“Proper” download can be a number of ways, but not necessarily the same effort. By far the best method is to download JetPack/SDK Manager, run that, uncheck flash, and leave checked anything you want to add. The Jetson would not be put in recovery mode, but is fully booted, and has a network connection with the host PC. Then just run JetPack and have it install the checked components (presumably you’ve unchecked flash).
Note that you know your L4T release is R32.7.6, and you can start JetPack/SDKM like this and see particular releases if needed:
sdkmanager --archived-versions
(far enough in the past it was “--archivedversions”)
Jetsons are full Linux computers, with Ubuntu installed (L4T is just Ubuntu plus NVIDIA drivers…Ubuntu documentation applies). With a network connection you would typically update packages with:
sudo apt update
sudo apt-get upgrade
(this is just package update, not major version update)

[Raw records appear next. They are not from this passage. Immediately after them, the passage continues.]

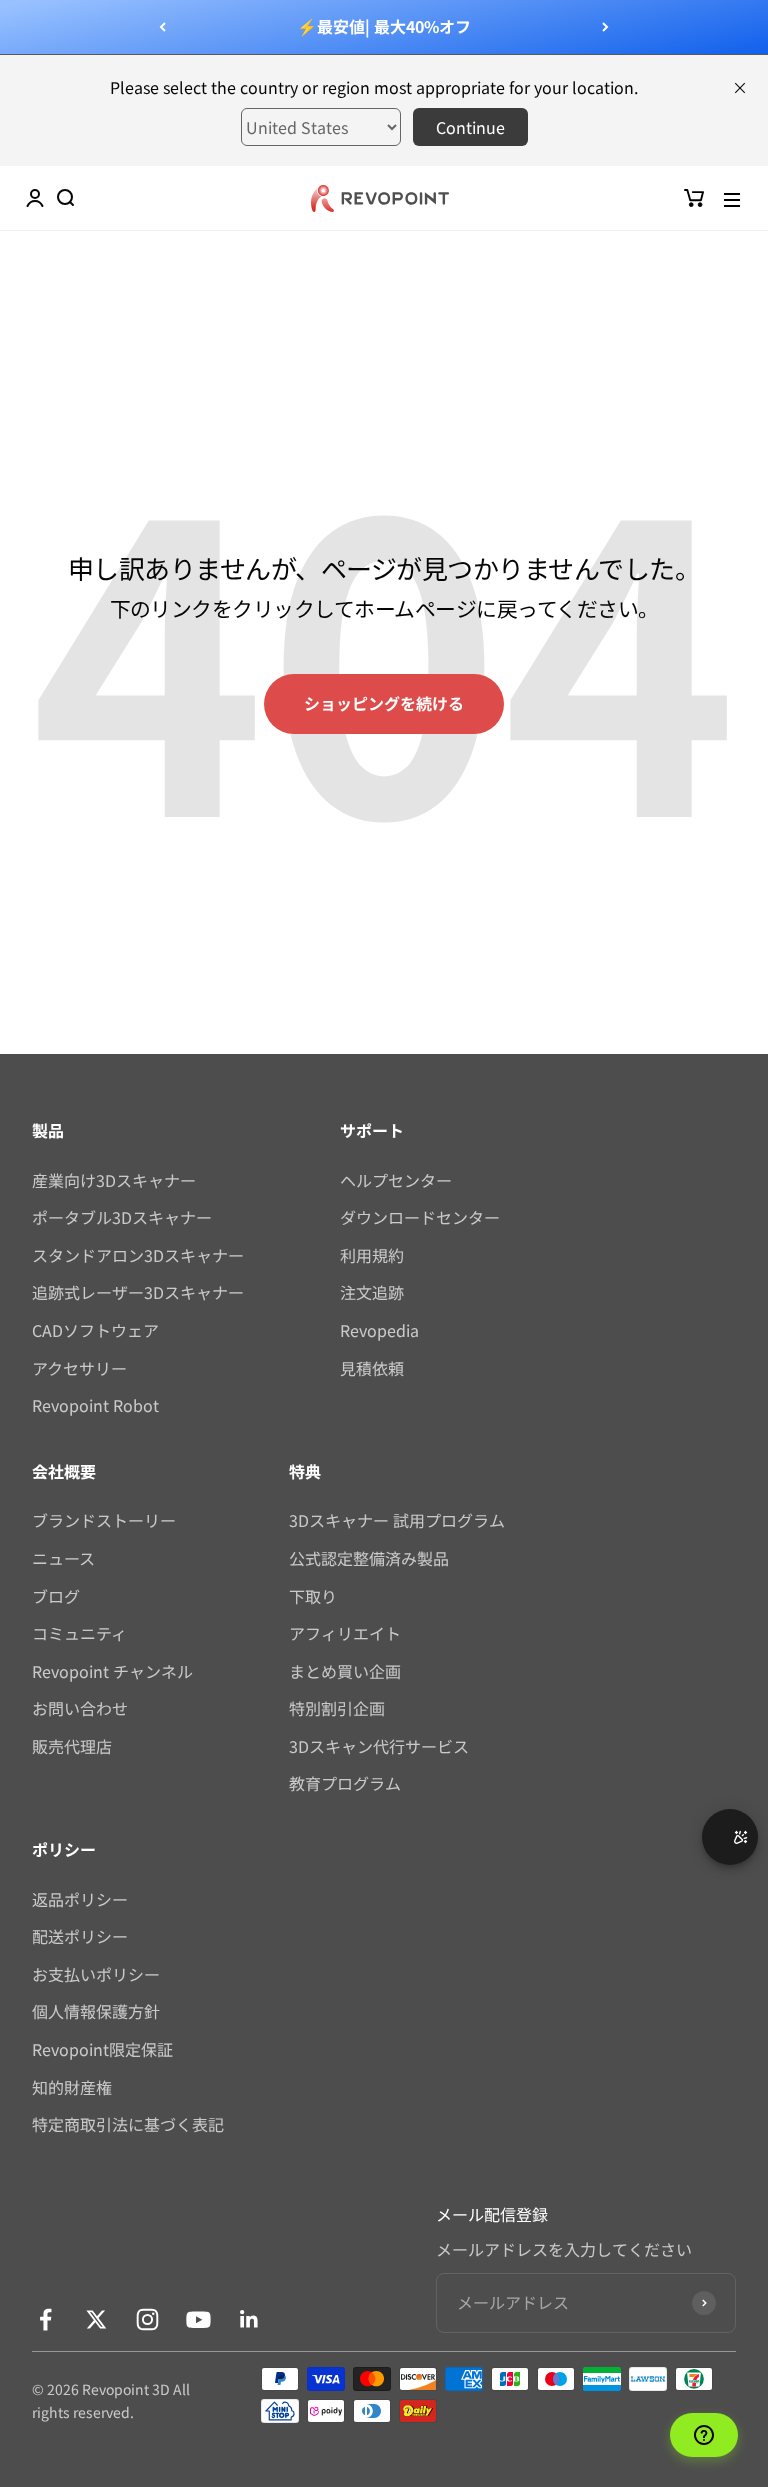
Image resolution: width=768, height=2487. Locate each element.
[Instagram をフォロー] (147, 2319)
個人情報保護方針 (96, 2011)
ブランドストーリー (104, 1520)
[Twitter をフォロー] (96, 2319)
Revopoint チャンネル (112, 1671)
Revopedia (379, 1330)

You can find packages as well, but one problem people sometimes run into is if something was skipped in install, then sometimes one of the NVIDIA-specific repos was not enabled. More generically, even if the content is not for NVDIA-specific repos, then you might still need to enable a report to see special packages, e.g., debug packages, source code packages, so on. You might need to just check if something you want is visible or not, and if it is visible with something like “apt search <package name or key word>”, then use the Ubuntu mechanism (e.g., “sudo apt-get install <package name>”.

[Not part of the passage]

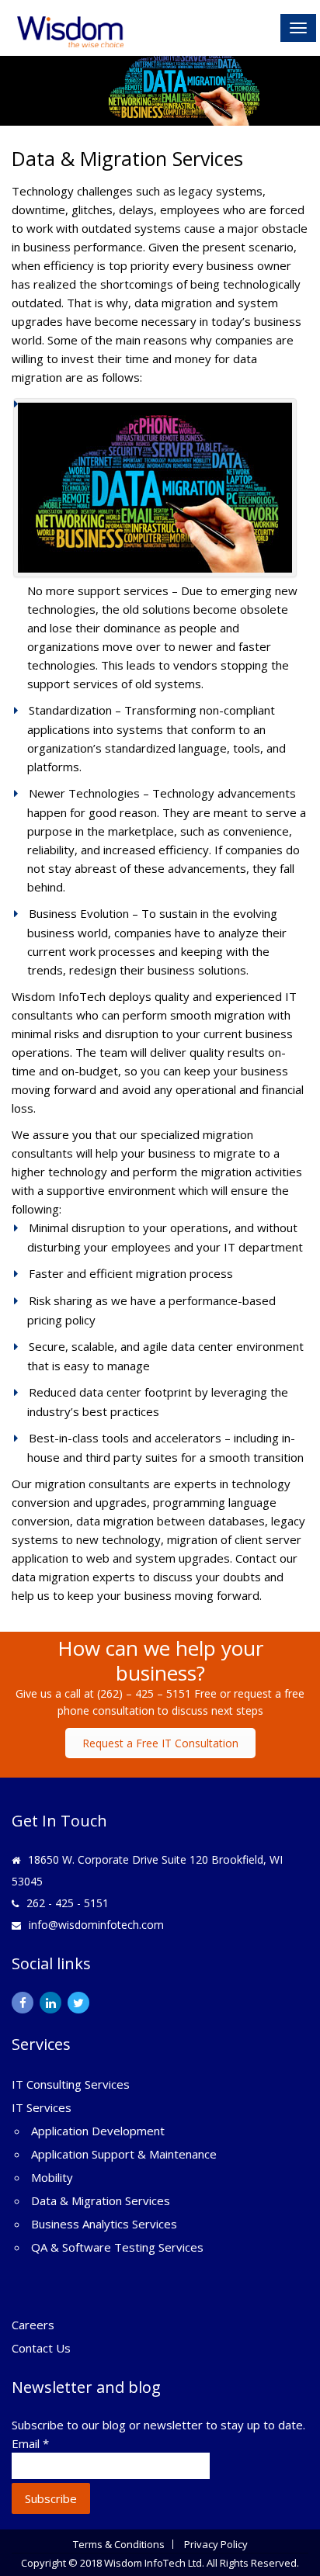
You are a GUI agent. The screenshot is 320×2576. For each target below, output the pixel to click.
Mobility (52, 2177)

Some packages must only be from the Jetson repositories. GPU drivers are the most common case. The GPU is an integrated GPU (iGPU) wired directly to the memory controller, whereas the drivers you see for non-Jetson products are intended to work with discrete GPUs (dGPU) attacked indirectly via the PCIe bus.
You don’t necessarily need any of the repositories which are commented out in “/etc/apt/sources.list”, but you could examine it and look at the ones which are commented out as there might be something you are looking for not fitting in the default repo categories. If you uncomment one, then run “sudo apt update” so package searches will see the new content.
Regarding SDKM having trouble connecting to the download server, can you give some more detail?
The problem of not using sdkmanager is that you’ll have to know the package you are interested in. As an example, there might be confusion if running “apt search cuda”; in theory only compatible cuda packages would show up, but a lot which is compatible won’t be there unless the correct repo is enabled, and if you don’t know the exact name of a package, then you can spend a long time searching for it before finding it (JetPack/SDKM knows the exact package list and does not have that issue).
As long as the GPU or bootloader is not involved, then pretty much every Ubuntu arm64/aarch64 package you see in an either apt search or from an outside .deb provider will work. CUDA and GPU drivers are on the list of things which you never want to install from non-Jetson repos.
It is probably easier to fix the JetPack/SDKM issue than to search for every package name, but someone else here probably has a list, or at least repository list. If JetPack/SDKM cannot be saved (it usually can if the host PC is the correct release…login and network issues can be fixed), then it might be good to start a new topic to get the list of optional package names and their repository specs (if you have that list it is trivial to install everything without JetPack).